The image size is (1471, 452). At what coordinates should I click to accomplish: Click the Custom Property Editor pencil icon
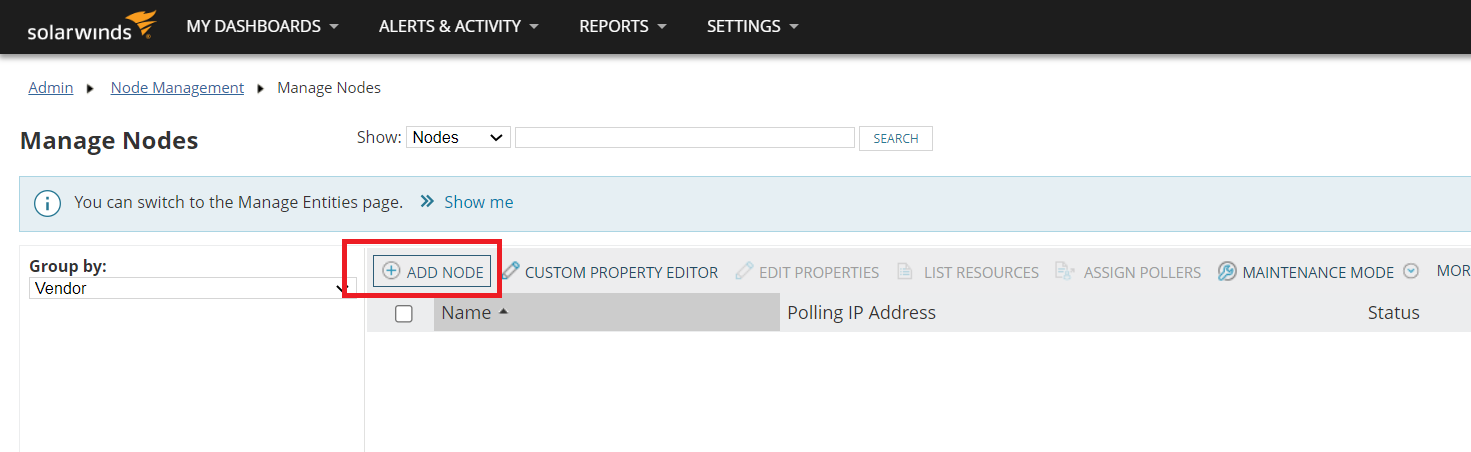click(x=511, y=271)
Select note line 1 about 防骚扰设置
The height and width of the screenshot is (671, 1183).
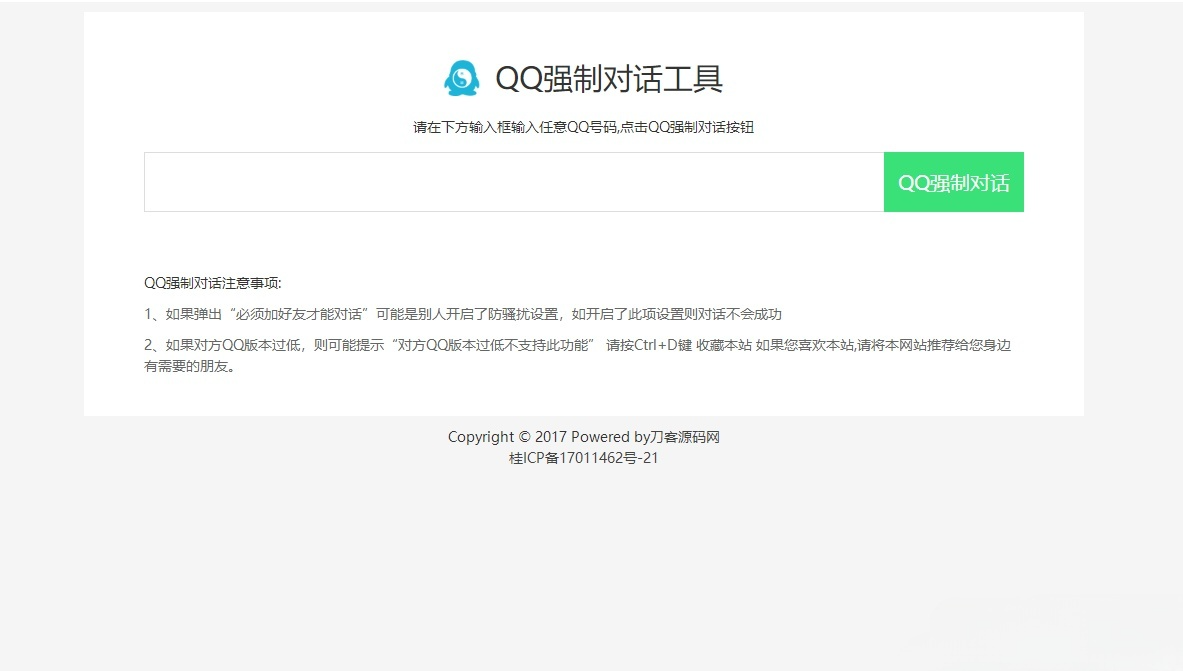click(466, 313)
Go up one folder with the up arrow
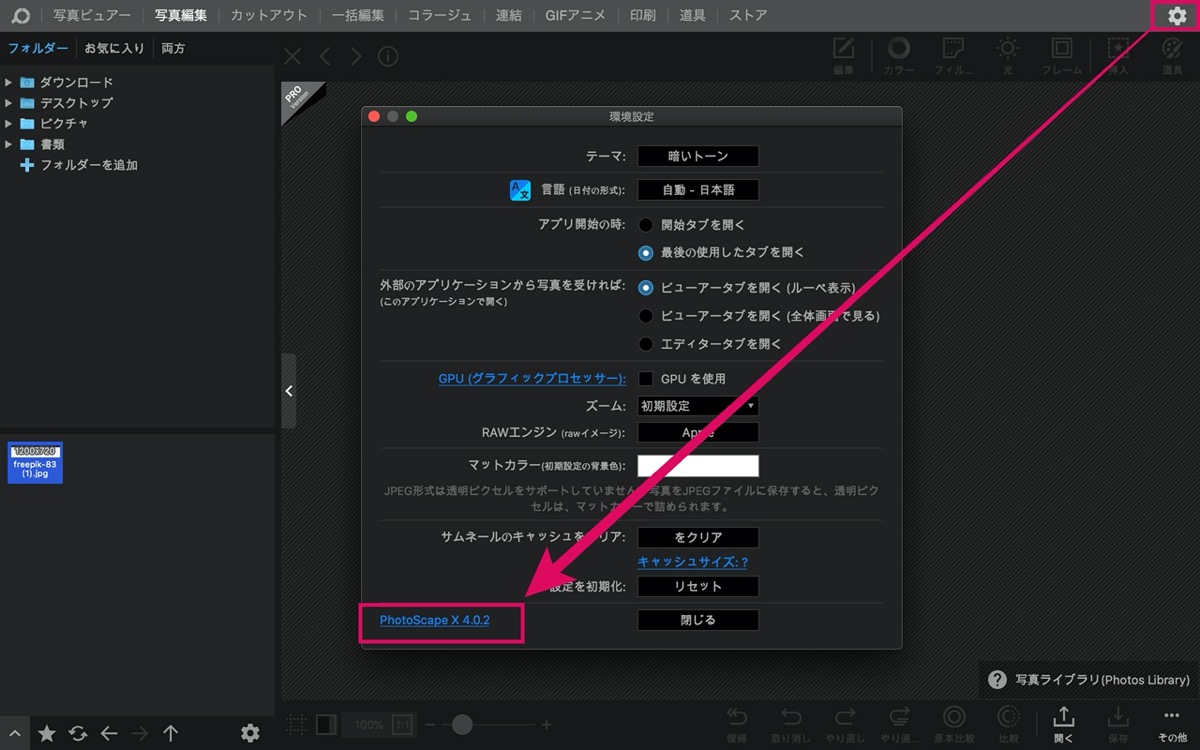Image resolution: width=1200 pixels, height=750 pixels. pos(171,733)
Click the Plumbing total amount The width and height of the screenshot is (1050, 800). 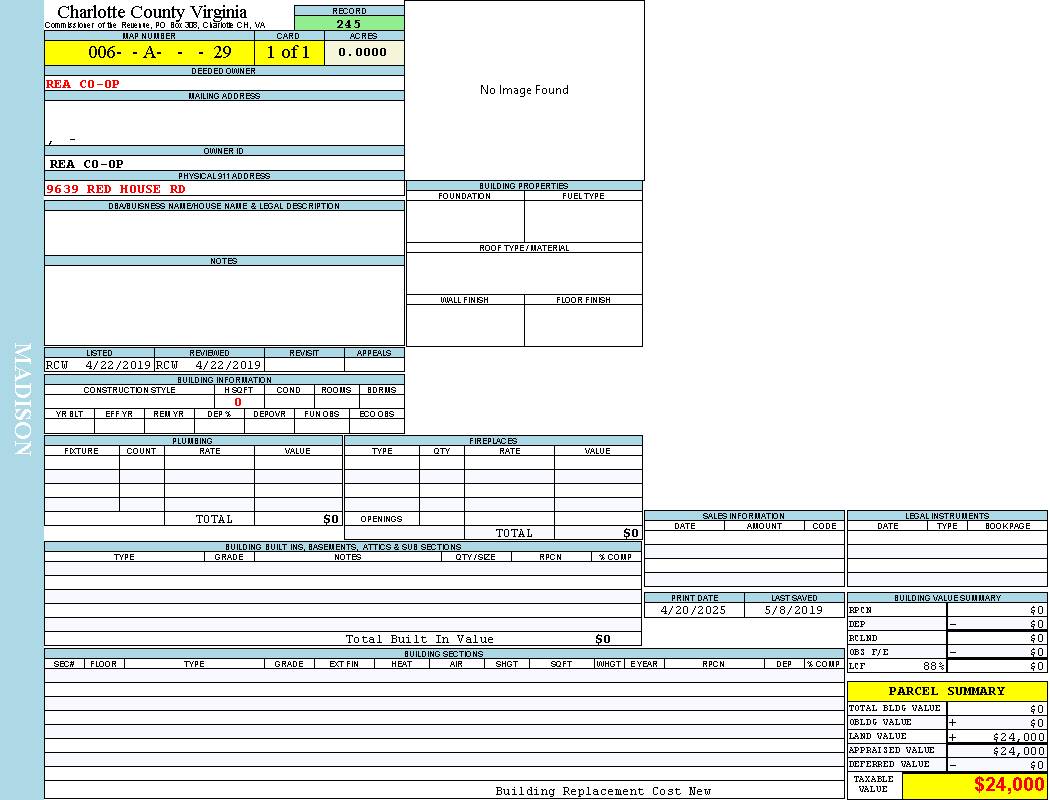331,520
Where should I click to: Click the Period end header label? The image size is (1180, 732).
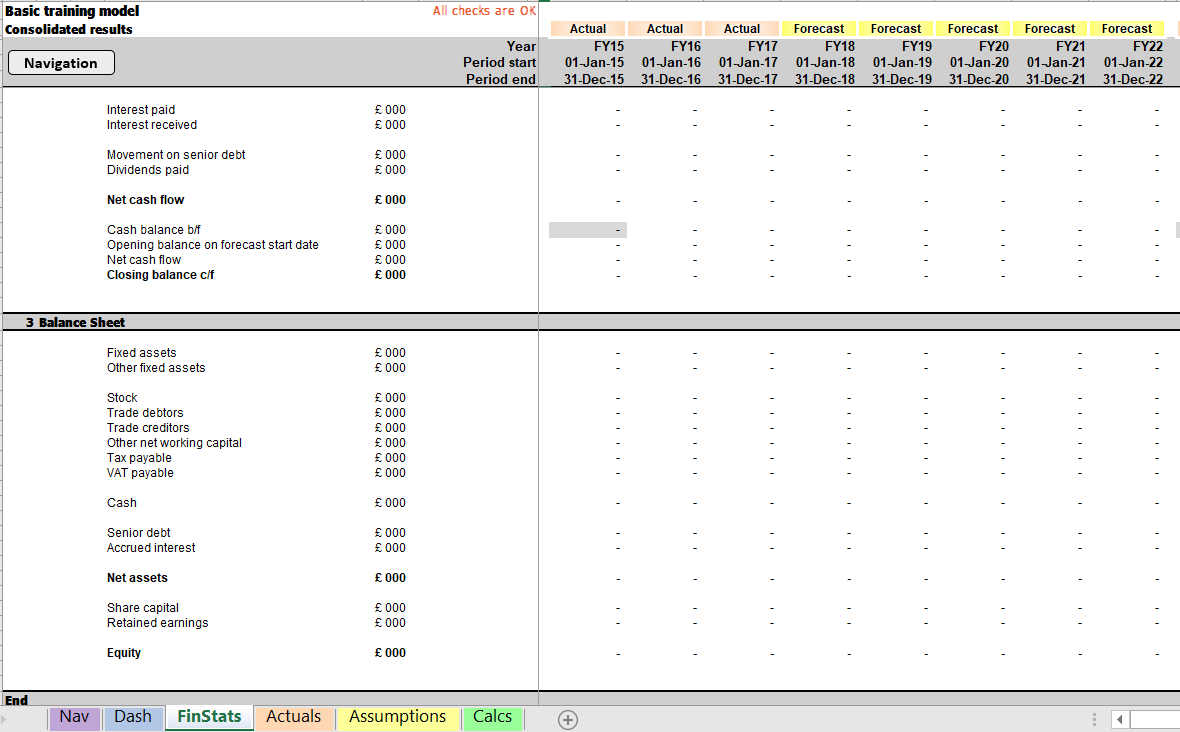click(x=501, y=78)
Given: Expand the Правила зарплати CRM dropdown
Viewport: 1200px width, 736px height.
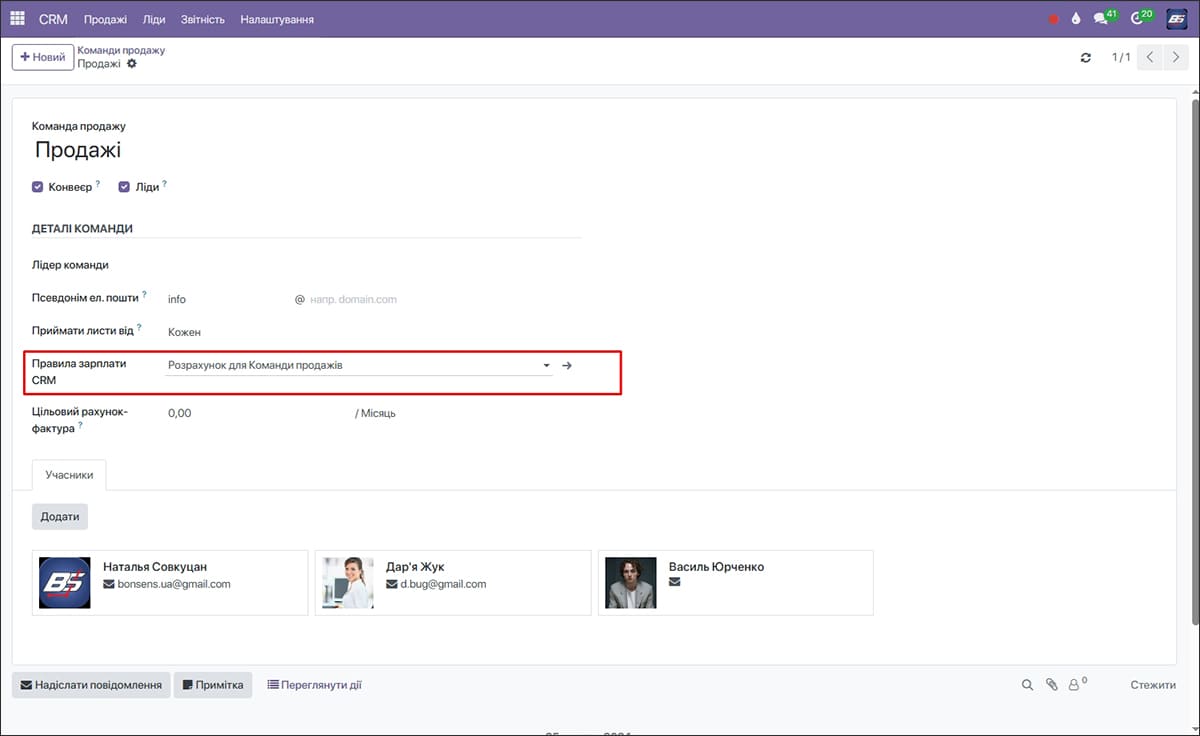Looking at the screenshot, I should [546, 366].
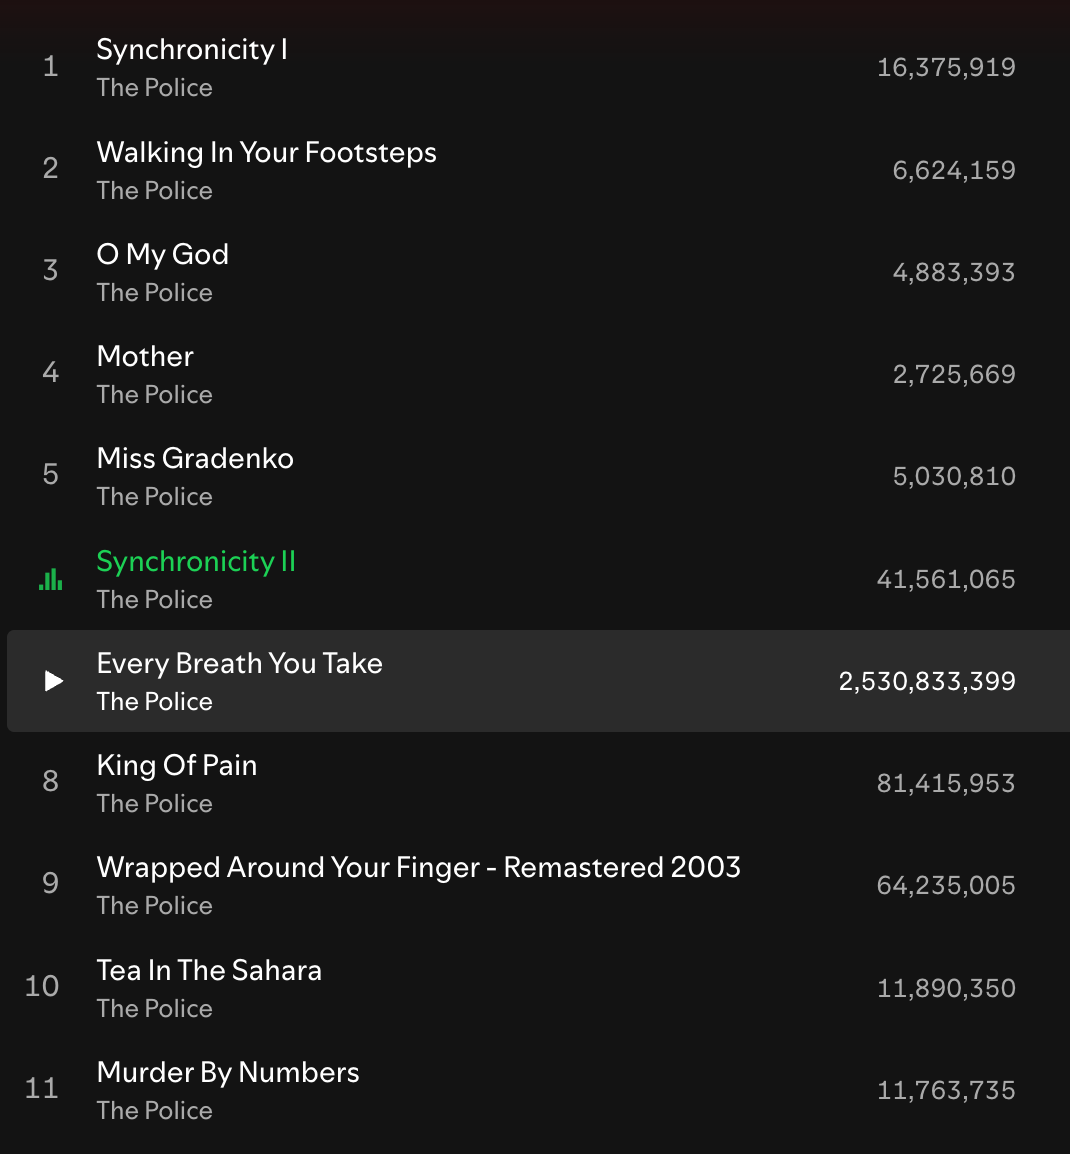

◇ ◇ ◇ ◇ ◇

* Task description *
Find the line containing "Given: Expand the" and copy it and each line after it through the end of the material, exactly, with no pictures.

* Answer area *
Given: Expand the Правила зарплати CRM dropdown
Viewport: 1200px width, 736px height.
Looking at the screenshot, I should [546, 366].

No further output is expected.